• _EXERCISE REQUIREMENTS_:
The lines to copy are those with "will" in them. Pull each one from the entries below.

(Collected data entries)
>>>>
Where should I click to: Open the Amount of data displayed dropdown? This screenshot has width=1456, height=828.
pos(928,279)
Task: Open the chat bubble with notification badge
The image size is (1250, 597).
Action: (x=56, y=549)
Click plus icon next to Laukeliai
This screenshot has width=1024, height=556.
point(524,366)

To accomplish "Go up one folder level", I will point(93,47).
<<<<
>>>>
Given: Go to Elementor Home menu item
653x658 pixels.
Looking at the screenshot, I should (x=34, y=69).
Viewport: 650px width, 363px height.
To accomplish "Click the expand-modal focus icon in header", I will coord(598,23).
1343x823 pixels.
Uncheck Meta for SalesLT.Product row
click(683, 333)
<<<<
>>>>
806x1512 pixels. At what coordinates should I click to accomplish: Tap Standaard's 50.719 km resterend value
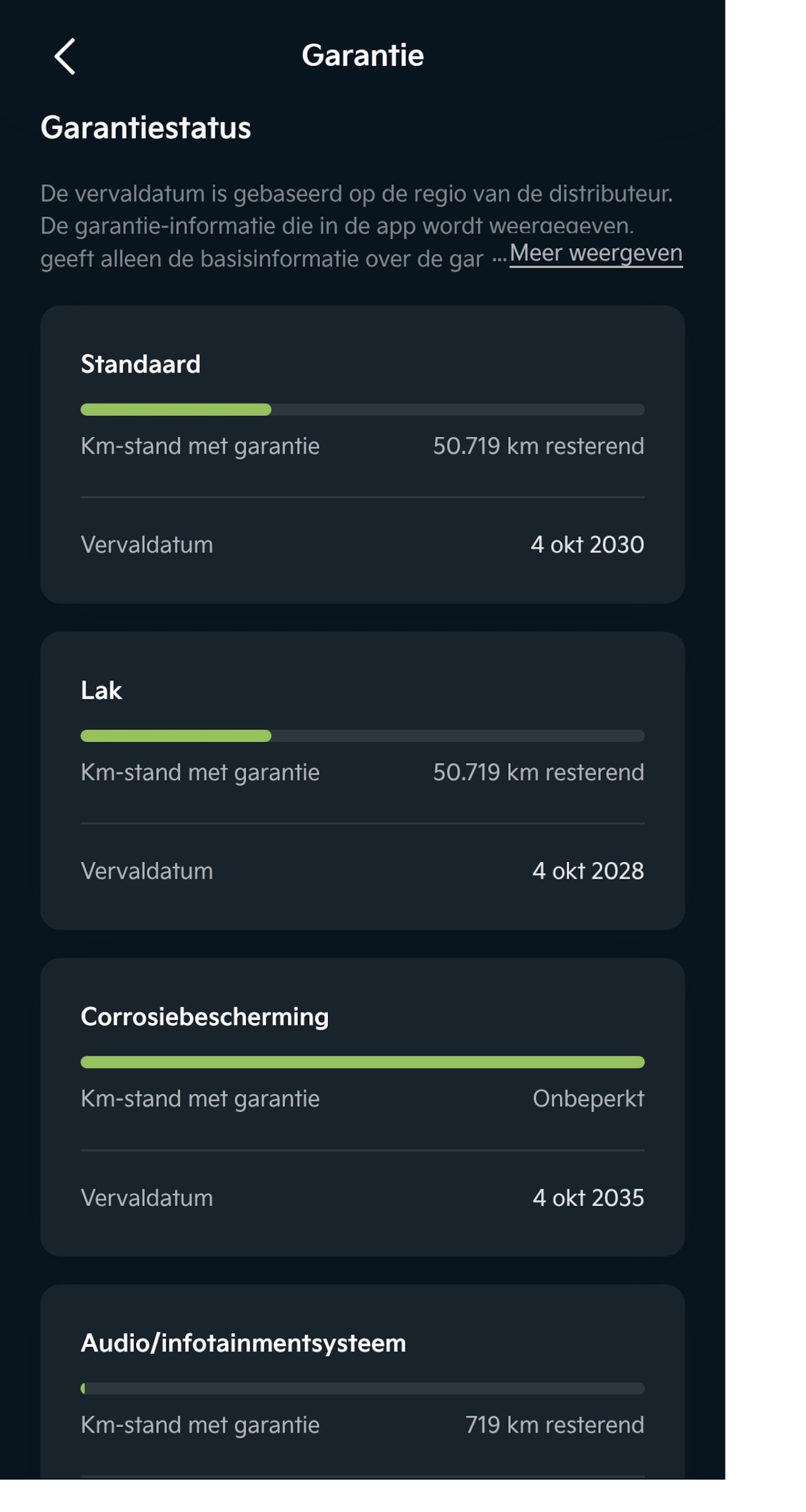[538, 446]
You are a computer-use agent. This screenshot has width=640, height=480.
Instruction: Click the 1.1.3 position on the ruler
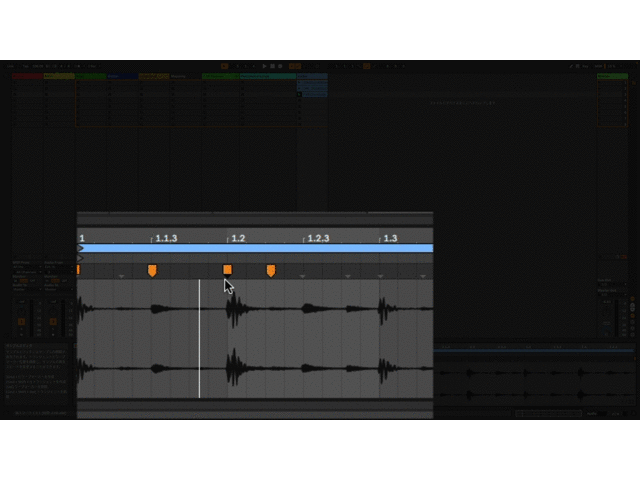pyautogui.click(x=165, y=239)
<<<<
• _COMPLETED EXERCISE_:
To accomplish "Go up one folder level", I will point(93,47).
To accomplish "Click the expand-modal focus icon in header", I will coord(598,23).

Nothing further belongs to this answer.